El desafío independentista catalán ha supuesto un punto de inflexión importante en el populismo de nuestro país. El hecho de que se empezara a radicalizar, a enfrentarse directamente al Gobierno central y a salir a las calles, el escenario preferido de los populistas, les dio a Podemos un caramelo demasiado goloso para rechazar y se les ha terminado atragantando. Pensaron que era irrelevante defender las manifestaciones de una causa independentista, que era un ligero escollo que no acababa de agradarles, pero que se iba a solventar con loables ejercicios de malabarismo dialéctico con los que se sienten tan cómodos. Para ellos era mejor y más rentable pasar por alto la reivindicación independentista de fondo y centrarse en términos algo más ambiguos como el derecho de los pueblos a decidir su futuro, la “plurinacionalidad” del estado o directamente lanzarse al charco con la brutalidad policial y los presos políticos, algo que ha terminado por dinamitar su estrategia. Y no ha sido hasta que el independentismo les ha estallado en todas las narices, viendo que perdían apoyos dentro y fuera de sus filas cuando han intentado a la desesperada hacer declaraciones públicas defendiendo la España unida, diversa, solidaria y plural. Demasiado tarde.
Los resultados han sido incontestables. Carolina Bescansa criticando la falta de proyecto de Podemos para España y siendo marginada, Dante Fachin materializando la ruptura con Podemos en Cataluña por haber entendido que el flirteo con el independentismo era real, presos del franquismo y Amnistía Internacional contradiciendo el discurso sobre la existencia de presos políticos en España y, sobre todo, lo que más escuece: las encuestas. Pablo Iglesias es el líder peor valorado y Podemos la fuerza que pierde más intención de voto, relegándose al cuarto puesto.

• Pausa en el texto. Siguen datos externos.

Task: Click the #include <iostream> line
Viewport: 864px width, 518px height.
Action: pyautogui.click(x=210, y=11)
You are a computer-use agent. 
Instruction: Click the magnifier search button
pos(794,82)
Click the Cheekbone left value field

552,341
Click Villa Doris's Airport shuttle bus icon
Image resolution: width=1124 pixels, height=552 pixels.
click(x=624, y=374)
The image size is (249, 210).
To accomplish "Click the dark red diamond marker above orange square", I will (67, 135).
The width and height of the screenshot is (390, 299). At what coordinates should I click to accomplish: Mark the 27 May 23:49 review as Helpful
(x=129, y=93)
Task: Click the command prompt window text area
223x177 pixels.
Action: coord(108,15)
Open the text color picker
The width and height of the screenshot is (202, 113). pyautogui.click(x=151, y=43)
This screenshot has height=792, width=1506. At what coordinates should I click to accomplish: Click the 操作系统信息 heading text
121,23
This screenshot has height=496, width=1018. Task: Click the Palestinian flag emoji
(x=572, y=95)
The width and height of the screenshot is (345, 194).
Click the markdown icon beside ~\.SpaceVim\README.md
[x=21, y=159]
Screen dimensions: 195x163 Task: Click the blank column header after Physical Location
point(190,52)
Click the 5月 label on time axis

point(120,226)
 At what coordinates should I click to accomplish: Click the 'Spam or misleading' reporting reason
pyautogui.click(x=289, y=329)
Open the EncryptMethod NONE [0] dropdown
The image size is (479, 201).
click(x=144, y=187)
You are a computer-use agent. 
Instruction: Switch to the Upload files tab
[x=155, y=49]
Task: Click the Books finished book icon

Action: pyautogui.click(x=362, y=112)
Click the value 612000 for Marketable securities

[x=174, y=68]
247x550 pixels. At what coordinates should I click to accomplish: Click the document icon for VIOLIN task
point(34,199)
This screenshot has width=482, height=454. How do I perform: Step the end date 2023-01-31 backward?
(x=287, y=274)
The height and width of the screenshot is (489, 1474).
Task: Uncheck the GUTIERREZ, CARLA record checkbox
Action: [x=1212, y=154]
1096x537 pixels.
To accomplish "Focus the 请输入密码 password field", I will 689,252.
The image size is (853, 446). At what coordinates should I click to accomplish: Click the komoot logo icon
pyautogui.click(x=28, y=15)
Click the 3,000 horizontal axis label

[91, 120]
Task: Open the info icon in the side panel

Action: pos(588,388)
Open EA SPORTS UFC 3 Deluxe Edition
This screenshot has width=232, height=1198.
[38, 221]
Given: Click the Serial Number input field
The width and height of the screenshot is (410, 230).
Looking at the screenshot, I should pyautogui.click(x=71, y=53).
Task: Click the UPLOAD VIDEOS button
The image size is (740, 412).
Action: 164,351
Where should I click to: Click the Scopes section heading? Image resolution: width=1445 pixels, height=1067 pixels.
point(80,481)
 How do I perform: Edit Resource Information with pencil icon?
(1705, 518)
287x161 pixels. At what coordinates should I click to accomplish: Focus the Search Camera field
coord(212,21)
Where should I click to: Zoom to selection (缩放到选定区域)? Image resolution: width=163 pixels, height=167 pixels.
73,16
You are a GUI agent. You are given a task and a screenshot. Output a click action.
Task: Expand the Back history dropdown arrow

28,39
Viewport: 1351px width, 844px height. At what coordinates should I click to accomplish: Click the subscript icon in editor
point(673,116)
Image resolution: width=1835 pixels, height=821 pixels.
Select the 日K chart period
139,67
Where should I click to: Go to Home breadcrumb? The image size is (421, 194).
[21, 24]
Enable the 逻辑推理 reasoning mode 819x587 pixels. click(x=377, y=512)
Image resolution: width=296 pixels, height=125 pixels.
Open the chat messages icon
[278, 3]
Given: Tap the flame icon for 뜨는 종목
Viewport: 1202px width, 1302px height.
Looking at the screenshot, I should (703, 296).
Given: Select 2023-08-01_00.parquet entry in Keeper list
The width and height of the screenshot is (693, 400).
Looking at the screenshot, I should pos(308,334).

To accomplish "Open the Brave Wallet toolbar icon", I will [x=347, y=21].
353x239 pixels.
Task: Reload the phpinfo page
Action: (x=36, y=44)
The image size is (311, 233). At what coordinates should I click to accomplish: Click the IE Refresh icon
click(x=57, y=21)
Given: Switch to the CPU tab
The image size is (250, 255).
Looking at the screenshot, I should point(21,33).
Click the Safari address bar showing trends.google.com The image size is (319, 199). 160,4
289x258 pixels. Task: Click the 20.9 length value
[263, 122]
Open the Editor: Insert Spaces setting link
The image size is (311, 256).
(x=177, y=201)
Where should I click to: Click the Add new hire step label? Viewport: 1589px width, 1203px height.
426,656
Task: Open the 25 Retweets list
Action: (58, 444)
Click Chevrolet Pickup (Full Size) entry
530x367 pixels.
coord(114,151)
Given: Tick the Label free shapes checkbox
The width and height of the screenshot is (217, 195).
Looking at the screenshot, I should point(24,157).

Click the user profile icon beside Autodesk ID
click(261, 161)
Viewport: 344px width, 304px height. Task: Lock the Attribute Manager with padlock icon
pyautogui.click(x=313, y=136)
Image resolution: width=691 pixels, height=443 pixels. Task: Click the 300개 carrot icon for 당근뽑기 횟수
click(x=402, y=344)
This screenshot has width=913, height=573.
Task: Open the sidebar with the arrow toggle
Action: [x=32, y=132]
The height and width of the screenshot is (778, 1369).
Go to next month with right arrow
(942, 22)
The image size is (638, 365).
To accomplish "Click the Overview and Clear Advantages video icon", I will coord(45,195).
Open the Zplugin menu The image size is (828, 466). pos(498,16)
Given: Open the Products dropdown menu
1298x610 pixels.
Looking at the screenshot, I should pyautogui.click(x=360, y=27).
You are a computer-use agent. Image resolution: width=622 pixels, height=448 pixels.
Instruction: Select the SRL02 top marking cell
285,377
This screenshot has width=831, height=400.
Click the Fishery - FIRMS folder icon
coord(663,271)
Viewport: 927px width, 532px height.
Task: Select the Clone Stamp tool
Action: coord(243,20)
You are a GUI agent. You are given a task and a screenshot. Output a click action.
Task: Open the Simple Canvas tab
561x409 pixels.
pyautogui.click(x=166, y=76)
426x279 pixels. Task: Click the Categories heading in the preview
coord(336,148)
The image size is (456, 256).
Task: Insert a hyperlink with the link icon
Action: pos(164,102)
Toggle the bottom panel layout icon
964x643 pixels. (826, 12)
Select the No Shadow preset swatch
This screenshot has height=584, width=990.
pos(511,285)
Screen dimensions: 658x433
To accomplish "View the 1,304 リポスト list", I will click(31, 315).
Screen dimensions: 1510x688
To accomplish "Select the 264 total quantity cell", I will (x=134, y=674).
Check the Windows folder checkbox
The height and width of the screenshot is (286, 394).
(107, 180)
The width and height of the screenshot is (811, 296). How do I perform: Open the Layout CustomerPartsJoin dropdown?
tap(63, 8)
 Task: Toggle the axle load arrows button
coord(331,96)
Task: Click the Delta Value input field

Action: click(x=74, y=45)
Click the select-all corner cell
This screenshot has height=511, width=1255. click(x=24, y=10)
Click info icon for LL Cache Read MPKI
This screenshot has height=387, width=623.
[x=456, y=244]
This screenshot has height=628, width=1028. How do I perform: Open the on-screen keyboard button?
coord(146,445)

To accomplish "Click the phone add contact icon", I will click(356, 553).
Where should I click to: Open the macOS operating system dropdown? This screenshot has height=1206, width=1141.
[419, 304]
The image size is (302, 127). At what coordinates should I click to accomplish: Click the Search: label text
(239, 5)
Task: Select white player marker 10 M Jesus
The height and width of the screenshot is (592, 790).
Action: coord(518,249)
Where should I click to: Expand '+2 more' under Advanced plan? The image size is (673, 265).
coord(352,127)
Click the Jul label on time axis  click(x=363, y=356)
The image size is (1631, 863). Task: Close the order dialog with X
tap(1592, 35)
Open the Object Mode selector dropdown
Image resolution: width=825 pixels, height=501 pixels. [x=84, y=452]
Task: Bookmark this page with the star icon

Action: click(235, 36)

La cantinela de que las encuestas son encuestas es cierta. Es un error guiarse exclusivamente por ellas porque muestran fotografías en un momento concreto y los momentos cambian. Pero la sucesión de encuestas en los últimos meses muestran una tendencia y un escenario revelador. Nos dicen que jugar al borde del acantilado tiene un atractivo componente de emoción y adrenalina… siempre que no acabes resbalando y cayendo.